*Work instructions*
Copy the stored data below word for word, starting at its first line and ending with the line that contains "coord(22,143)". Include both of those lines.

*** Material provided ***

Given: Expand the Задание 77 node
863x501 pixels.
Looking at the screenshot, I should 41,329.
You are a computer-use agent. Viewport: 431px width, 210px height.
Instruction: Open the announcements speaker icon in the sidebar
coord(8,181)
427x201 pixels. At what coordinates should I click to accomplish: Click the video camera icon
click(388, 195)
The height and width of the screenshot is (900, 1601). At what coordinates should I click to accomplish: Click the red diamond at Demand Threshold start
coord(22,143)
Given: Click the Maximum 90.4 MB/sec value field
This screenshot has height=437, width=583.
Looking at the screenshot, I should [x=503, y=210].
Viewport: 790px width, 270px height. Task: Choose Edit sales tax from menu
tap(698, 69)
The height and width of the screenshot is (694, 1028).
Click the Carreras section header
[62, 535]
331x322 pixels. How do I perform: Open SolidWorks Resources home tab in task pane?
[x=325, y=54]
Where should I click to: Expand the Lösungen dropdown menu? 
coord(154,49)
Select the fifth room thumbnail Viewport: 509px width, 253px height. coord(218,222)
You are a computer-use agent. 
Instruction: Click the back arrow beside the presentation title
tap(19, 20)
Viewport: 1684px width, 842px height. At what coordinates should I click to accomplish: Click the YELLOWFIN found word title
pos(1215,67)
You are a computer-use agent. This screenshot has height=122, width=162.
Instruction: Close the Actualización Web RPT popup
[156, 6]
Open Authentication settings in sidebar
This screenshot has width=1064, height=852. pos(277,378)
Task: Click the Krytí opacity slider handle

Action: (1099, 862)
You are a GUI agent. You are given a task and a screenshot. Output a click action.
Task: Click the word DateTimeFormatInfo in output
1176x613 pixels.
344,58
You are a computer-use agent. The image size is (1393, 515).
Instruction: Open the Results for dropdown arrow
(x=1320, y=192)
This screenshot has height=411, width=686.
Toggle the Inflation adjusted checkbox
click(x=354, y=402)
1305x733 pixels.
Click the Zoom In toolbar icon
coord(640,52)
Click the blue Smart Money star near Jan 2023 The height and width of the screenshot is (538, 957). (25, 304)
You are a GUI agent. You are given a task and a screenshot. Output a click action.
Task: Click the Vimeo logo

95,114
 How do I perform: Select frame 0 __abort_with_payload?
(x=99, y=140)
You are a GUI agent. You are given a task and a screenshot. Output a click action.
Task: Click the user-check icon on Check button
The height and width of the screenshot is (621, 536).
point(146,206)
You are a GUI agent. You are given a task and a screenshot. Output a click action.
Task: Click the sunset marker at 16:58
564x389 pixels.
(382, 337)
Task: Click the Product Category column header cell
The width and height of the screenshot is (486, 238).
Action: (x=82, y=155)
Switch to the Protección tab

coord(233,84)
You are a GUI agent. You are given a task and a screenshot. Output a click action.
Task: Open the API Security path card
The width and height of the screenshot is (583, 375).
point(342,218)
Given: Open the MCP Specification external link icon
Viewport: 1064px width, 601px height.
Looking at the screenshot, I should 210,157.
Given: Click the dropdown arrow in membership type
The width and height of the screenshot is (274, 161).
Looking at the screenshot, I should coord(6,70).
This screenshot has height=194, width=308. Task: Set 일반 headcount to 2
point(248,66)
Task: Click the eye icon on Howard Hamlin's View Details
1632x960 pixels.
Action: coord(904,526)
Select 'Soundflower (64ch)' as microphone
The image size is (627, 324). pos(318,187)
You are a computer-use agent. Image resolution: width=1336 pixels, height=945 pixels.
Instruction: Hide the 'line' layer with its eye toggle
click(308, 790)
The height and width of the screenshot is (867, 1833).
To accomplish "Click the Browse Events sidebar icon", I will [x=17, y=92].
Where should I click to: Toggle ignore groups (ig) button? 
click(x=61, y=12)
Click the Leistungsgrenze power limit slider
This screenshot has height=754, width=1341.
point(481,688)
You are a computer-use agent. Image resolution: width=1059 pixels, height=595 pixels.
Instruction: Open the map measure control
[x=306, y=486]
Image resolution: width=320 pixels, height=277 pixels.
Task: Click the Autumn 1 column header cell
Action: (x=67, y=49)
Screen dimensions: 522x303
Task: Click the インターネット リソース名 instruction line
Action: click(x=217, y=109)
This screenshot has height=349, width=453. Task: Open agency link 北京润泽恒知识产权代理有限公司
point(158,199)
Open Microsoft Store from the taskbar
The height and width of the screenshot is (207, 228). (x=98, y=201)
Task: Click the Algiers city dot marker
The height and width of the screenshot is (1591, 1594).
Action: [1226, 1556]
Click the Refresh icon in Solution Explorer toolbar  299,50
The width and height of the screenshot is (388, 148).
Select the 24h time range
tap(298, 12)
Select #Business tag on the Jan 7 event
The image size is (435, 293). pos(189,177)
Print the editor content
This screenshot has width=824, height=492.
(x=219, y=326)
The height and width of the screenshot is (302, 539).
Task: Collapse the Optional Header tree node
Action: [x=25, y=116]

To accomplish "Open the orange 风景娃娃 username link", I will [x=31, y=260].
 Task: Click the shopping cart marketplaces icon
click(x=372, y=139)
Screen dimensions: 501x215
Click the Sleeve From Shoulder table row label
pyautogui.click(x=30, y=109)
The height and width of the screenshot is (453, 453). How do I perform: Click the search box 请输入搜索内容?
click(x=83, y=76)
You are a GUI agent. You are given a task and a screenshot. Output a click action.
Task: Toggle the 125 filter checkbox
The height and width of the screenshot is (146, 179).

***

*Response*
Given: Expand the Задание 77 node
863x501 pixels.
Looking at the screenshot, I should 41,329.
You are a computer-use agent. Viewport: 431px width, 210px height.
Instruction: Open the announcements speaker icon in the sidebar
coord(8,181)
427x201 pixels. At what coordinates should I click to accomplish: Click the video camera icon
click(388, 195)
The height and width of the screenshot is (900, 1601). At what coordinates should I click to accomplish: Click the red diamond at Demand Threshold start
coord(22,143)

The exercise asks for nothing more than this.